-------- Records to use

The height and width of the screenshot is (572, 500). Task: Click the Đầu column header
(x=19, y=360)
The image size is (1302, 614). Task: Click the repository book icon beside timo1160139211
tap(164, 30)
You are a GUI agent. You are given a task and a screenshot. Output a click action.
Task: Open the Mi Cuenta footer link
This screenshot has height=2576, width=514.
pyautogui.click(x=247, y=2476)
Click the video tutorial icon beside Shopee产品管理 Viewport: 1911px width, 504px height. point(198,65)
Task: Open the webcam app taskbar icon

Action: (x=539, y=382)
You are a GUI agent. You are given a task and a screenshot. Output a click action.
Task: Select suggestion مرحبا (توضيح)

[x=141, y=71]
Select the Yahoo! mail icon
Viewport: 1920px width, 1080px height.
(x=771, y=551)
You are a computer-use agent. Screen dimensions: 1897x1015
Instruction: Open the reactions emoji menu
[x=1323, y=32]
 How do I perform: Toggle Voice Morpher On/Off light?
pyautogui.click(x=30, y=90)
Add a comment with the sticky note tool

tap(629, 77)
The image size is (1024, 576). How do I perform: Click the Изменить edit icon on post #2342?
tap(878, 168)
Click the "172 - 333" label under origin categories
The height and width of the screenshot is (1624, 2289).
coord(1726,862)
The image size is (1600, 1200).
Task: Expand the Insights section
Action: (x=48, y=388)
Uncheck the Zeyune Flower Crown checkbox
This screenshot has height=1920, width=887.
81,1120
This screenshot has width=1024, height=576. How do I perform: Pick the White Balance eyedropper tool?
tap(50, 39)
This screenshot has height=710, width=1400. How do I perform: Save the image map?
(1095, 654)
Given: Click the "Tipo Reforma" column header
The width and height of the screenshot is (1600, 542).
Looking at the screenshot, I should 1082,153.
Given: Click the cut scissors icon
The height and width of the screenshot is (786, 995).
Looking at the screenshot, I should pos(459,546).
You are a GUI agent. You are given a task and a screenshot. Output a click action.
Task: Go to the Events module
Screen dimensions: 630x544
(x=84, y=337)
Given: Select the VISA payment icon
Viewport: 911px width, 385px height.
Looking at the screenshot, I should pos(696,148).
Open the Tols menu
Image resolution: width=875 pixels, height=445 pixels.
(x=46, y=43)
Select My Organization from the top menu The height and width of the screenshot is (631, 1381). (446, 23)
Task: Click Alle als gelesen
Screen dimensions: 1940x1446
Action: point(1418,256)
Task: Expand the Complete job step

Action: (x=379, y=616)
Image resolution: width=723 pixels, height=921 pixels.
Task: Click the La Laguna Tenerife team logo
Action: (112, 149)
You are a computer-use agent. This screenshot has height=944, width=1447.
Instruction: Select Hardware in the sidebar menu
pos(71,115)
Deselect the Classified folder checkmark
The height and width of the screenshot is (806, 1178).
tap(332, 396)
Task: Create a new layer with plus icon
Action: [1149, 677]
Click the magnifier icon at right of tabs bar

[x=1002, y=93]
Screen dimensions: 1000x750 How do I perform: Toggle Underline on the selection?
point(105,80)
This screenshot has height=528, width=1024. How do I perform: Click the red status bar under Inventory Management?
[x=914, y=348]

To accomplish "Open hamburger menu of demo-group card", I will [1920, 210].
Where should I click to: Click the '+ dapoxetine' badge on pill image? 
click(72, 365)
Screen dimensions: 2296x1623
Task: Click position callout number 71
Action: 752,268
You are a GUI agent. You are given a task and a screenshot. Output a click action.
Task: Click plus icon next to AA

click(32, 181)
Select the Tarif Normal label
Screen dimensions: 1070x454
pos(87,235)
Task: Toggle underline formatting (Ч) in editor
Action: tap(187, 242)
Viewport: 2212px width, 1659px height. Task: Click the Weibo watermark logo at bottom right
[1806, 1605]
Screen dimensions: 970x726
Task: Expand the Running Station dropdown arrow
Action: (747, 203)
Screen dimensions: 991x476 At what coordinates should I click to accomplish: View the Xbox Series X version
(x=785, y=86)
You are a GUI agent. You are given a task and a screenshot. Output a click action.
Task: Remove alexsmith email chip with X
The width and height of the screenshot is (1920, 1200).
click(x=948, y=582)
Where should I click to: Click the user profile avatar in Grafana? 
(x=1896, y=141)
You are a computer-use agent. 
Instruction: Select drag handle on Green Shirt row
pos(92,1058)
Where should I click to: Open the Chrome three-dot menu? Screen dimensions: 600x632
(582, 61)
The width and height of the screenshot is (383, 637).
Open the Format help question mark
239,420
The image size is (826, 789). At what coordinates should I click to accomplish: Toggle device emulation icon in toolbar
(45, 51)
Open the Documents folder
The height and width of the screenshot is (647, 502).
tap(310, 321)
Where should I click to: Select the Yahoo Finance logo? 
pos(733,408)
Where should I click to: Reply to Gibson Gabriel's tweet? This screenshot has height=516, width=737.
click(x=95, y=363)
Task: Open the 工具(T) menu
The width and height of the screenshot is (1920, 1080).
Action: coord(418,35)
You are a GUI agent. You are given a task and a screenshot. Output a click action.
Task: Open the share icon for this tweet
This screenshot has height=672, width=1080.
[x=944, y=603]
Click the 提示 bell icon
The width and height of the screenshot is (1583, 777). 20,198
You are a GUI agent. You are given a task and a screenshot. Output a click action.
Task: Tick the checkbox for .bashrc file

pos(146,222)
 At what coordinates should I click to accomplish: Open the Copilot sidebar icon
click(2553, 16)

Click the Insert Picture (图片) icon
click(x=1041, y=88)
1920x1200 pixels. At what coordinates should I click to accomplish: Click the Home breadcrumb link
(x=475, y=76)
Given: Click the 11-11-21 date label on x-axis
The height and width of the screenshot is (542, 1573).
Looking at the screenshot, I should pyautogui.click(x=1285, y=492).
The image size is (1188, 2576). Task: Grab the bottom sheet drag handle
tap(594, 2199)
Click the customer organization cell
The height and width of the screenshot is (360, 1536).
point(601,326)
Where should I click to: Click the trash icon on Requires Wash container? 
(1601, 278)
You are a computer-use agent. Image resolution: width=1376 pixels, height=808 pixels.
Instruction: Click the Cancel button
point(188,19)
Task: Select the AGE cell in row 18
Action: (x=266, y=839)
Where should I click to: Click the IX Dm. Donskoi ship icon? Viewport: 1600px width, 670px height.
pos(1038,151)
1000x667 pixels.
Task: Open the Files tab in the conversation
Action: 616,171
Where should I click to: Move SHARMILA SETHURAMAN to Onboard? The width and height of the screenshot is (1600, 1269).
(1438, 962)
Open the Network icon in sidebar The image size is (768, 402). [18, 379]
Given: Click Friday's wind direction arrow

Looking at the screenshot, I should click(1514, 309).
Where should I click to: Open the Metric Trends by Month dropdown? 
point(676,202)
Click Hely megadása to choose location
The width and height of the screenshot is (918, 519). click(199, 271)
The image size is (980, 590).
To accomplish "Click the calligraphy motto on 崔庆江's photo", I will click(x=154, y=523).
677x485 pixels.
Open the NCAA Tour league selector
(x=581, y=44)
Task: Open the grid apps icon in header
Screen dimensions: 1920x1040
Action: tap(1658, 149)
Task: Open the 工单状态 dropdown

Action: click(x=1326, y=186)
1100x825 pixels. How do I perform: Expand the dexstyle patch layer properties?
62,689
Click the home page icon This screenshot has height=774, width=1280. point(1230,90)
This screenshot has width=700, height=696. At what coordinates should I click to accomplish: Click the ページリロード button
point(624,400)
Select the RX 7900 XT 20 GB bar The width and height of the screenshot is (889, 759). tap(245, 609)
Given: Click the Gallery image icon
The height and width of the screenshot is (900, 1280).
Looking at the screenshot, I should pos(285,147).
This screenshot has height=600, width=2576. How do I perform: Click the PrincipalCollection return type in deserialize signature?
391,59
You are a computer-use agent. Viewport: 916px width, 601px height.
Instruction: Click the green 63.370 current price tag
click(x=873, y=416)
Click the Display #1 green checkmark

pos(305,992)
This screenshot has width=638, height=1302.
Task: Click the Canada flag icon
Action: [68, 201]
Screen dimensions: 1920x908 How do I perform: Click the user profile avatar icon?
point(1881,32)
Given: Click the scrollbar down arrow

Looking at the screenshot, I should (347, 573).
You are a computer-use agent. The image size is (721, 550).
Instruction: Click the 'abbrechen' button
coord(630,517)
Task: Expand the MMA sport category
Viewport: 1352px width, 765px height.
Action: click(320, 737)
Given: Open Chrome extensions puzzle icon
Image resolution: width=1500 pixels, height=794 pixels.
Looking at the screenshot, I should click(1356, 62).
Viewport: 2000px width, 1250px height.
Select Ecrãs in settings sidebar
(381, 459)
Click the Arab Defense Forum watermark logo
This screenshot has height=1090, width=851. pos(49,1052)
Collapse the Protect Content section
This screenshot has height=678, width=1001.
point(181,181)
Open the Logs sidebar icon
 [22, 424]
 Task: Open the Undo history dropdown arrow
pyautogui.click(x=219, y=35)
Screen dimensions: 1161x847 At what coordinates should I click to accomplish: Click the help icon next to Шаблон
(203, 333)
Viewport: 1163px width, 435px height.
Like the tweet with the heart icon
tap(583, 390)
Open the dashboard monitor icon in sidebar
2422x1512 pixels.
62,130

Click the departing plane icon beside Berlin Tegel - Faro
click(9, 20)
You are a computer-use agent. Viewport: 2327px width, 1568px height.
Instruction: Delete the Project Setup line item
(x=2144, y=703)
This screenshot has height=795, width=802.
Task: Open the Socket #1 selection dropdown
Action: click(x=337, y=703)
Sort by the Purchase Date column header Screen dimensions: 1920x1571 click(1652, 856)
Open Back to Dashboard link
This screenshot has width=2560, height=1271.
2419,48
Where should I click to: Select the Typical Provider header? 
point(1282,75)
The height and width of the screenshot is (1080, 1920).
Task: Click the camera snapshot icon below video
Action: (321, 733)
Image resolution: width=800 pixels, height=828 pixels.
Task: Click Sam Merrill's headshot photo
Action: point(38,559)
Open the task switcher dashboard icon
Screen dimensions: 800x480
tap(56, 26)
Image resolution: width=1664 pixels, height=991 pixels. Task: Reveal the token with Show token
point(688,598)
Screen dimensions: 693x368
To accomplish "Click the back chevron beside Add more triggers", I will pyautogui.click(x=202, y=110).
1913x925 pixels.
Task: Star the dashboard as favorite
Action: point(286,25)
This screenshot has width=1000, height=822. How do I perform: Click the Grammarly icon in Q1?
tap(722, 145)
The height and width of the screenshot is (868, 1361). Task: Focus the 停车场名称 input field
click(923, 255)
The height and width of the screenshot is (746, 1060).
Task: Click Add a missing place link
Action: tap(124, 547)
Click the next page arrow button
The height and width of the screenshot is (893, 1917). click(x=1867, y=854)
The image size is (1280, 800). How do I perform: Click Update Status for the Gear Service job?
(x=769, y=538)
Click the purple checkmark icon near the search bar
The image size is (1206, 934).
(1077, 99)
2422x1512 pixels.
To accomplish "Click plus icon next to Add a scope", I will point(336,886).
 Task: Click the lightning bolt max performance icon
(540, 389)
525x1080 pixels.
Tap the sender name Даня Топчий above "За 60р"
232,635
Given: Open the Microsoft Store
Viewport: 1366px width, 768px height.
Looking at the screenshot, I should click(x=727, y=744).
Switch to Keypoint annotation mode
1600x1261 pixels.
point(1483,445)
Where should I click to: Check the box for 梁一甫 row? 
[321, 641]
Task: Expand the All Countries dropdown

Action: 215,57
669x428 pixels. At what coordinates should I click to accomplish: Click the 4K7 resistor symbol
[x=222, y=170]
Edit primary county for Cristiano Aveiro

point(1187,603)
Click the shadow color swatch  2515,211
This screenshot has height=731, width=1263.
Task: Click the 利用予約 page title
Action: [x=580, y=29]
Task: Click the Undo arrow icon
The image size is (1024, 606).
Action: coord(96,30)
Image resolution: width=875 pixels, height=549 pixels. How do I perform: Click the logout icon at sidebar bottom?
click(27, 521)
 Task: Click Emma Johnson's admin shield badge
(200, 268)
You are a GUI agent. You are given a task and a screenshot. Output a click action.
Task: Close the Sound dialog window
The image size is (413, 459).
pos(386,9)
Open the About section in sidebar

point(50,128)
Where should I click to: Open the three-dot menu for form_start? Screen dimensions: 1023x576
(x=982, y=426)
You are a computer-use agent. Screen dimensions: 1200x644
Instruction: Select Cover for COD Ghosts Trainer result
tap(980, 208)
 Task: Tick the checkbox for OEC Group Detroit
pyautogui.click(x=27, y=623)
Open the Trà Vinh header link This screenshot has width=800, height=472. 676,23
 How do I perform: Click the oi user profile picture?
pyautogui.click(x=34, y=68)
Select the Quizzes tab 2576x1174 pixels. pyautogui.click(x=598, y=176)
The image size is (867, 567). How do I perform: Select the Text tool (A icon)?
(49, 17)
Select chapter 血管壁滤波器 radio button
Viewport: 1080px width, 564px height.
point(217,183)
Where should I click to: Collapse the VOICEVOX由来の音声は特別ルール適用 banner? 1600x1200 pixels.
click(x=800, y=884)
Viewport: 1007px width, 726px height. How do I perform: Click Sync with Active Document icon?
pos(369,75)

----------------

- Written problem -
Duplicate the entries starting from the first line and ending with the line that contains "(x=771, y=551)", including both of those lines.

- Complete answer -
The height and width of the screenshot is (572, 500). Task: Click the Đầu column header
(x=19, y=360)
The image size is (1302, 614). Task: Click the repository book icon beside timo1160139211
tap(164, 30)
You are a GUI agent. You are given a task and a screenshot. Output a click action.
Task: Open the Mi Cuenta footer link
This screenshot has height=2576, width=514.
pyautogui.click(x=247, y=2476)
Click the video tutorial icon beside Shopee产品管理 Viewport: 1911px width, 504px height. point(198,65)
Task: Open the webcam app taskbar icon

Action: (x=539, y=382)
You are a GUI agent. You are given a task and a screenshot. Output a click action.
Task: Select suggestion مرحبا (توضيح)

[x=141, y=71]
Select the Yahoo! mail icon
Viewport: 1920px width, 1080px height.
(x=771, y=551)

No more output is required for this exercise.